Охватила робость. Снова глянул и явственно увидел, что человек машет рукой, указывая на крыльцо.
— Сиди, Никита, я один пойду.
— А я только в сени.
Изба наша стояла не вдоль улицы, а поперек. Окна выходили в переулок. Открыв дверь в сени, я спросил:
— Кто там?
— Отвори, — послышался женский и как будто знакомый голос.
— Ты кто? — шепотом спросил я.
— Не узнал? Пусти в избу, скажу что-то.
При тусклом свете женщина хотела снять платок, но, увидев Никиту, снова закрылась.
— Кто это у тебя? — спросила она.
Только сейчас я узнал ее.
— Свой, свой, Настя. Садись.
Она сняла платок и села. Потом быстро встала и погасила свечку.
— Что ты, Настя?
— Сидят два дурака при огне. Во-он вас откуда видно, с той стороны.
— Это верно, мы дураки. А ты что?
— А то. Ты о чем наказывал?
— Макарка?
— Макарка-то — черт с ним! Он тоже заявился. Дело хуже. Вы ведь завтра наметили к амбарам двинуться?
— Что такое? — удивился я.
— А такое. Думаешь, они не знают?
— Кто они?
— Чего притворяешься, Петя! Секрет на весь свет. Слушай да молчи. Как стемнело, пришел Макарка, и они с отцом о чем-то шепчутся… Я ведь на собрании тоже была. Вам-то не слышно, вы речи говорили, а в народе среди кой-кого идут другие речи: «Хлеб, слышь, выгребать завтра начнут. Сперва у кулаков, а там у других». Слушай. Вот наш-то, свекор мой, как вернулся с собрания, отвел дочь свою Катьку в ту избу и шепчет ей что-то. Мне ни слова. Из веры вроде я вышла. А только у меня свои уши. Слышу: «Беги зови. Как стемнеет, чтоб тут был!» Я все поняла и вышла из избы, к мамке пошла. А Катька — межой на гумна да оттуда в степь.
— Ты быстрее, Настя.
— Не умею я быстрее. Эх, любовь ты чертова! — вдруг заключила она невесть для чего. — Дура я, дура. Теперьча поумнела, да, видать, поздно.
Она замолчала, видимо, что-то вспоминая, потом сразу бухнула:
— Два воза ржи отвезли они с Макаркой. Сейчас третий насыпают. Сама подглядела из конопляника.
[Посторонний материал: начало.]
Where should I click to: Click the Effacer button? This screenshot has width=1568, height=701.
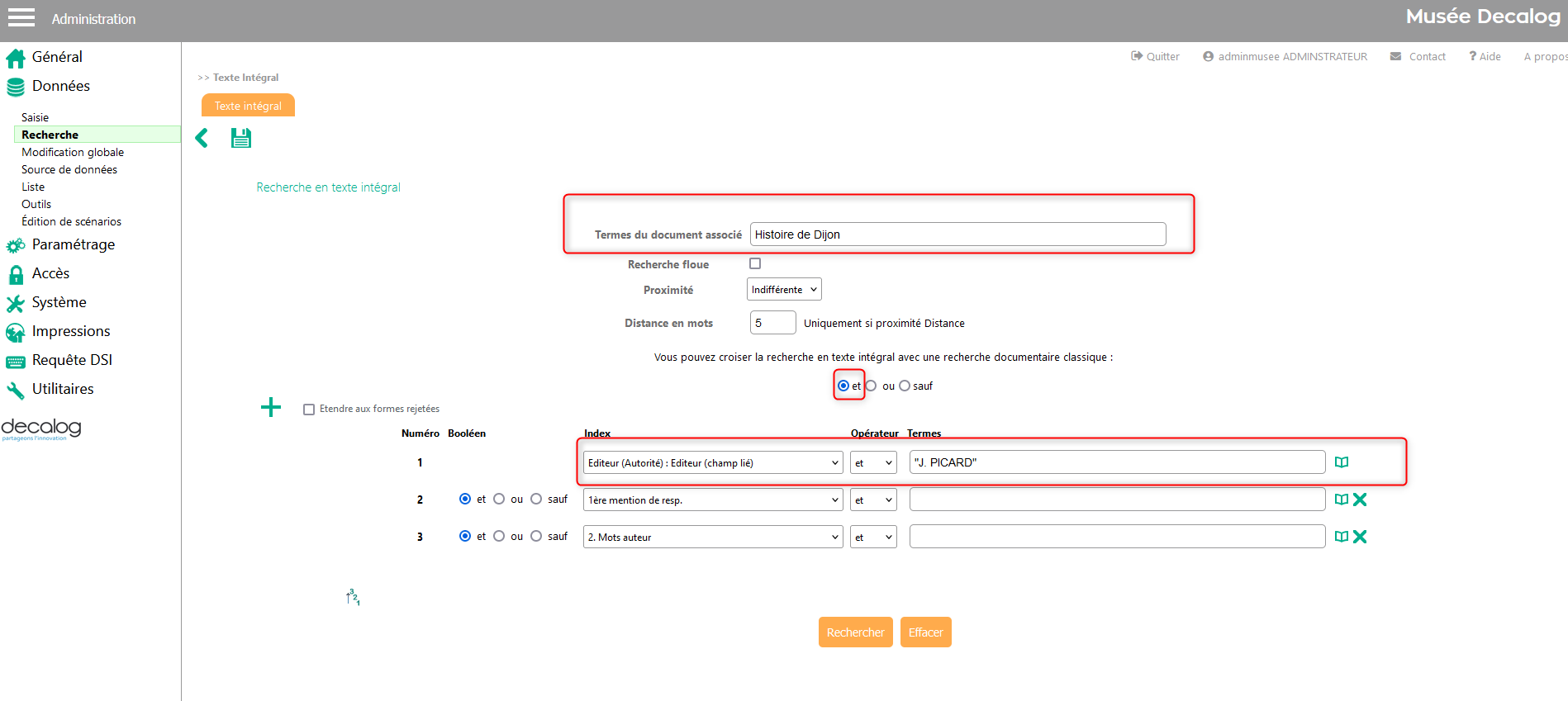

— Куда отвезли? — холодея, спросил я.
— На гумно, в большую ригу. И туда я пробралась — и чуть не попалась. Убили бы.
— Что у них в риге?
— Овсяная мякина. Они ее разгребли — и в середину, в мякину, рожь. Вот и ищи-свищи! Кто догадается? Ну, я пойду. Гляди, не выдавай. А свечку не жгите. Пойду. В мякине рожь-то. Будет что — опять прибегу.
— Спасибо, Настя.
Она прошла задней дверью со двора, потом конопляником. Я провожал ее взглядом до тех пор, пока Настя не скрылась во тьме.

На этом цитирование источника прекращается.